Leica X1 Review
The Leica X1 is a camera of extremes, offering a compelling blend of stunning design, fantastic handling and superlative image quality, but ultimately suffering from a pared-back feature set, sluggish responsiveness and a sky-high price-tag.
The combination of a fantastic prime lens and large APS-C size sensor result in outstanding image quality that easily beats most other compacts and also most other entry-level DSLRs. Low-light images are excellent too, with the X1's faster ISO settings delivering low-noise results. Add the ability to shoot DNG RAW files as well as JPGS, and it's clear that the X1 is a real class-leader.
The design and handling of the X1 are also a real highlight for more experienced photographers, with the innovative twin control dials for shutter speed and aperture making it a cinch to quickly dial-in your required exposure. The cute pop-up flash is certainly a talking-point, while the rest of the camera follows a tried and trusted design that won't scare off newcomers.
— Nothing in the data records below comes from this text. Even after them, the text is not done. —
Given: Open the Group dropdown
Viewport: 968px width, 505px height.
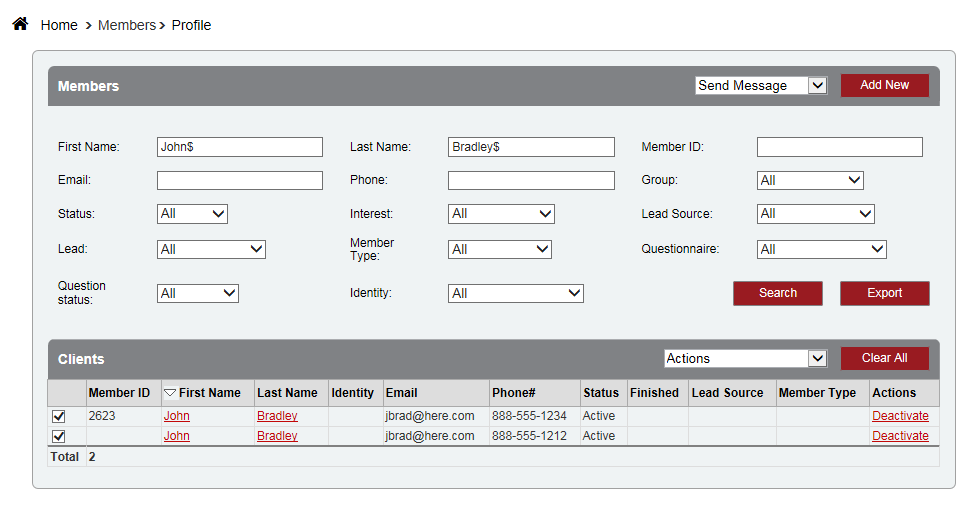Looking at the screenshot, I should click(810, 180).
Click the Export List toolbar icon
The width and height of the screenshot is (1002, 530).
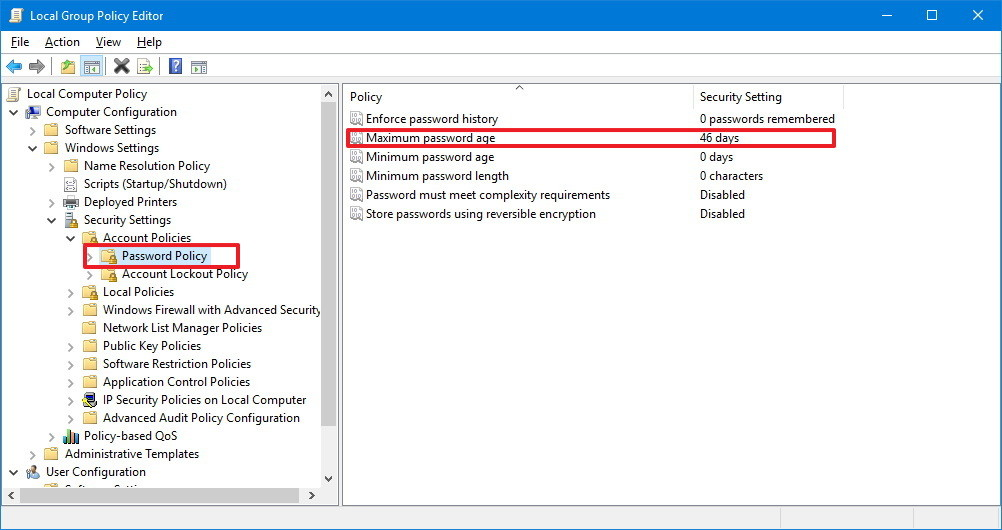(x=146, y=67)
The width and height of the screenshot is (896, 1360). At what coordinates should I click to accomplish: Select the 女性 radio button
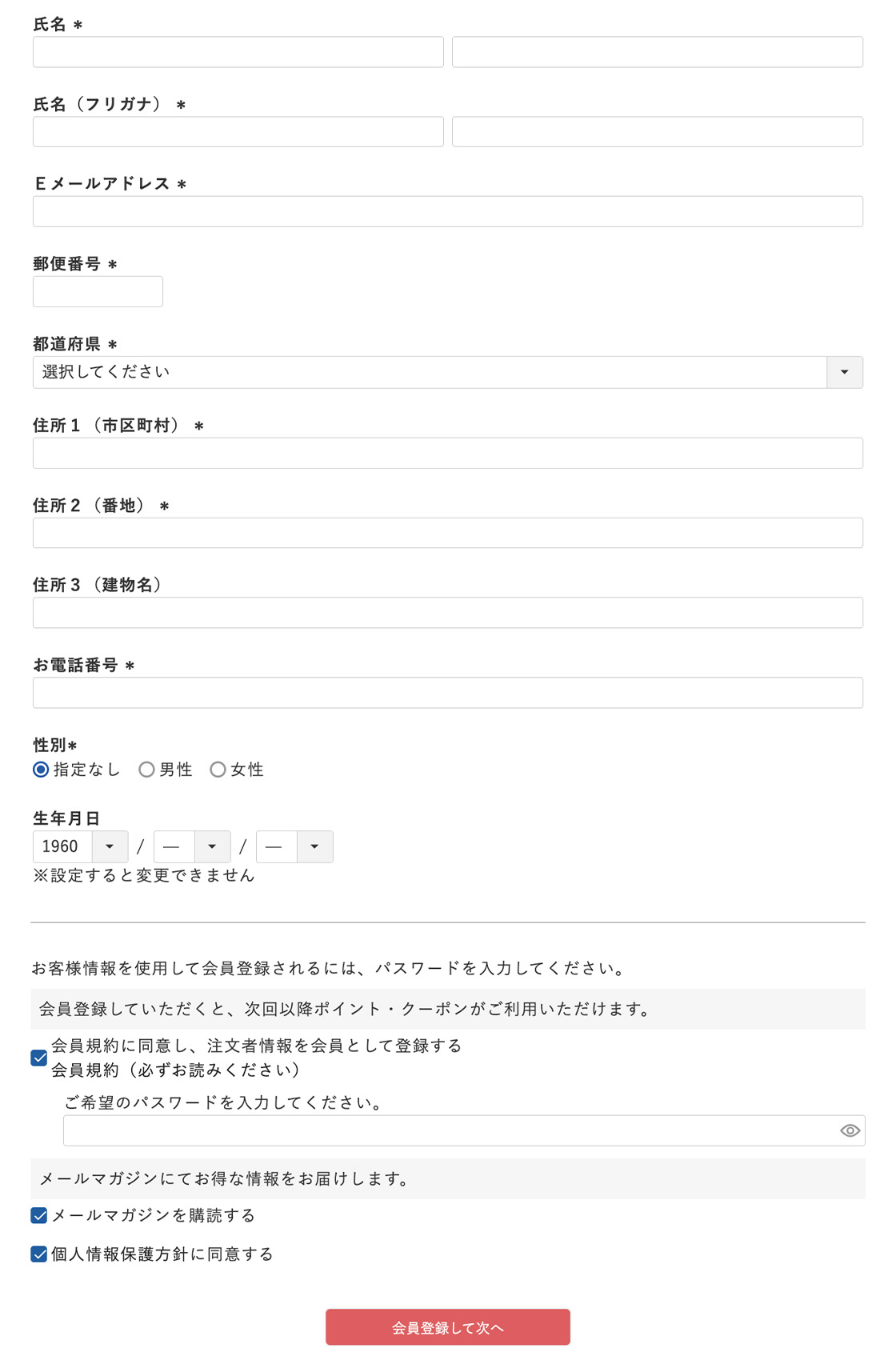point(218,770)
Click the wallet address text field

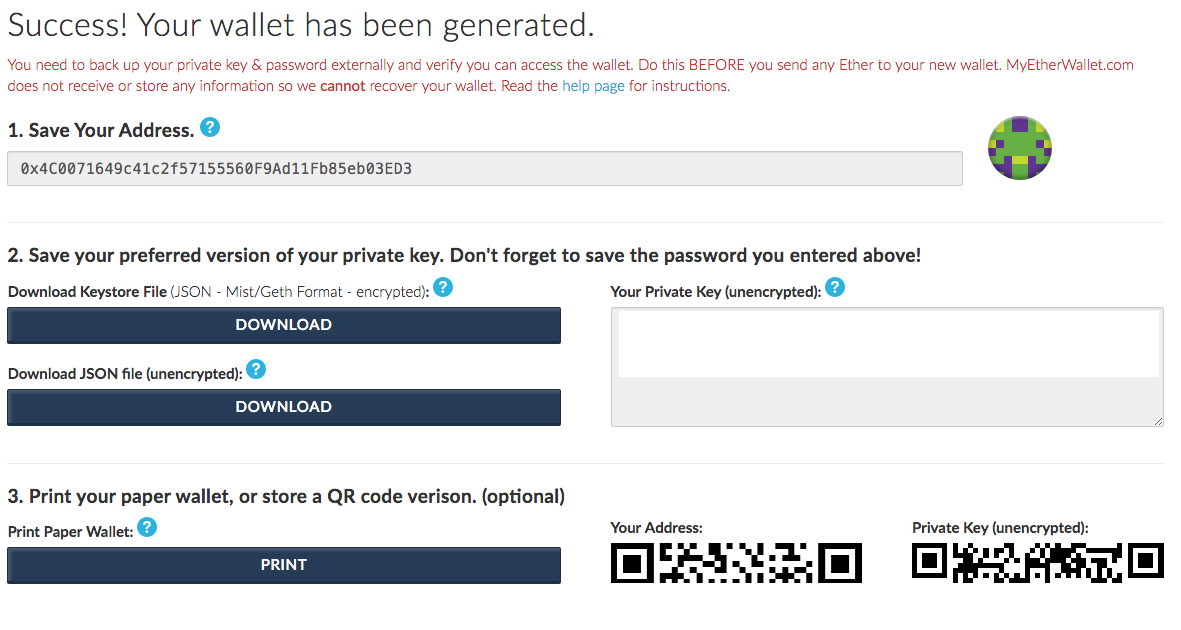click(x=485, y=168)
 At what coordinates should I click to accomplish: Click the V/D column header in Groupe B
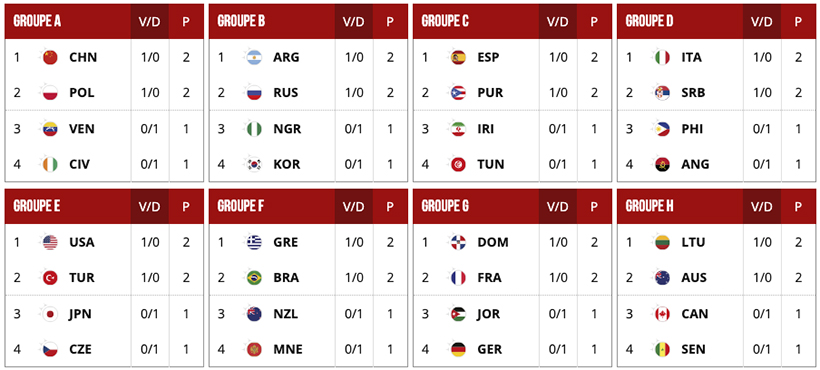pyautogui.click(x=354, y=21)
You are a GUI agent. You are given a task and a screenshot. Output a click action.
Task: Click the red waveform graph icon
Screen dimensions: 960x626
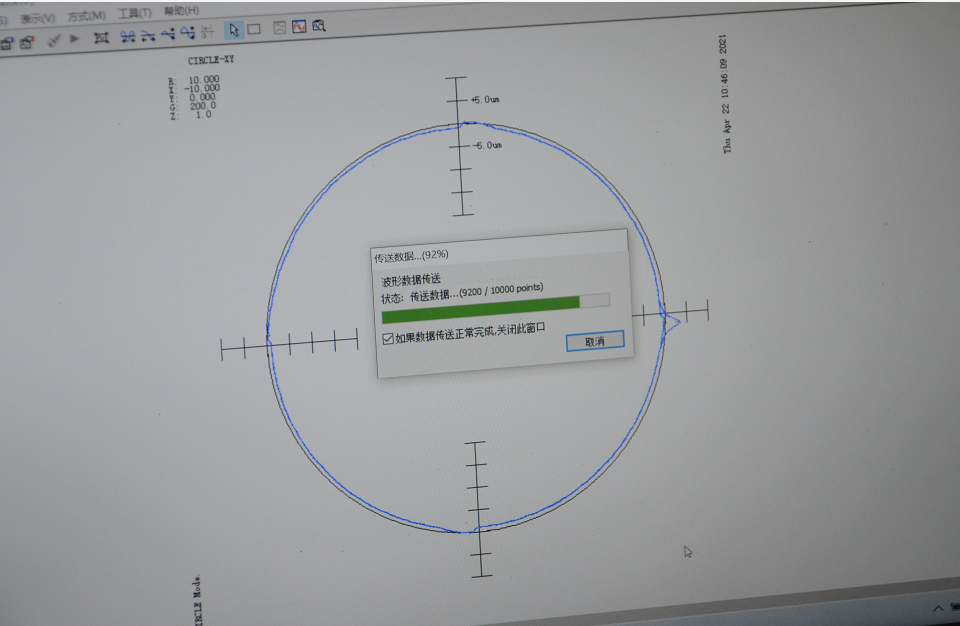coord(299,28)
The X1's general lack of responsiveness means that it doesn't score full marks in the ease-of-use department. Indeed, the slow auto-focus system and image processing times may be enough to completely put off some photographers. This is a camera that rewards a slower, more considered approach - don't expect to be able to consistently capture moving subjects with it.
It's also certainly not a camera for the faint-hearted thanks to the the extraordinary cost of ownership. £1395 / $1995 / €1550 is simply a lot of money for what is essentially a compact camera with a fixed lens, Leica badge or no Leica badge, with the optional accessories like the viewfinder and handgrip and further increasing your outlay.
Having said that, if you can live with the X1's deliberate lack of bells and whistles and more importantly its general sluggishness, it is undoubtedly a delightful camera that takes superb pictures. Highly recommended if that description fits you, but otherwise steer clear and consider one of the more responsive and crucially much cheaper Micro Four Thirds cameras.